To do: Please restate word for word the line holding "About Us (224, 2538)" and every following line through the end of the entries.

Items from a data source:

----------

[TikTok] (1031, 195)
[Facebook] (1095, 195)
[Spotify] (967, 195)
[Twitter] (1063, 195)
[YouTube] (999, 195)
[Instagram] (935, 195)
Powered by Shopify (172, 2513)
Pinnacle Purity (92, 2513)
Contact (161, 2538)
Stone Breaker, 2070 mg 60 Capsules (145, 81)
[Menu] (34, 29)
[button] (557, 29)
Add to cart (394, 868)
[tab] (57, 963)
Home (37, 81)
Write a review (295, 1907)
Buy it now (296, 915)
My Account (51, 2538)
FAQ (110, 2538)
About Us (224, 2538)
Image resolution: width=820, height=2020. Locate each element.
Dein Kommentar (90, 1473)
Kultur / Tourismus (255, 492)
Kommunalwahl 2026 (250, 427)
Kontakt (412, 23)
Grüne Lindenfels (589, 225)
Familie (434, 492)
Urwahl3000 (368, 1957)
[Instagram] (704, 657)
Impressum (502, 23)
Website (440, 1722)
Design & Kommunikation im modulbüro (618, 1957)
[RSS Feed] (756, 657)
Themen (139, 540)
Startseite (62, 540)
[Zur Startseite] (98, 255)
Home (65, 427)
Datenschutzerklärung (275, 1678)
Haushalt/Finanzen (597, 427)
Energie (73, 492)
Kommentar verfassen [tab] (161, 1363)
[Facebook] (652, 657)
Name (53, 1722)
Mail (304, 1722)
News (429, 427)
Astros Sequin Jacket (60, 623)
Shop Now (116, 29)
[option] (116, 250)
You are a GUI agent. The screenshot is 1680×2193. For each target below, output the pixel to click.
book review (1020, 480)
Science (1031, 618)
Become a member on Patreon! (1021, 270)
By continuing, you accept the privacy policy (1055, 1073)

----------

Reply to the task:
About Us (224, 2538)
Image resolution: width=820, height=2020. Locate each element.
Dein Kommentar (90, 1473)
Kultur / Tourismus (255, 492)
Kommunalwahl 2026 (250, 427)
Kontakt (412, 23)
Grüne Lindenfels (589, 225)
Familie (434, 492)
Urwahl3000 (368, 1957)
[Instagram] (704, 657)
Impressum (502, 23)
Website (440, 1722)
Design & Kommunikation im modulbüro (618, 1957)
[RSS Feed] (756, 657)
Themen (139, 540)
Startseite (62, 540)
[Zur Startseite] (98, 255)
Home (65, 427)
Datenschutzerklärung (275, 1678)
Haushalt/Finanzen (597, 427)
Energie (73, 492)
Kommentar verfassen [tab] (161, 1363)
[Facebook] (652, 657)
Name (53, 1722)
Mail (304, 1722)
News (429, 427)
Astros Sequin Jacket (60, 623)
Shop Now (116, 29)
[option] (116, 250)
You are a GUI agent. The screenshot is 1680×2193. For each target below, output the pixel to click.
book review (1020, 480)
Science (1031, 618)
Become a member on Patreon! (1021, 270)
By continuing, you accept the privacy policy (1055, 1073)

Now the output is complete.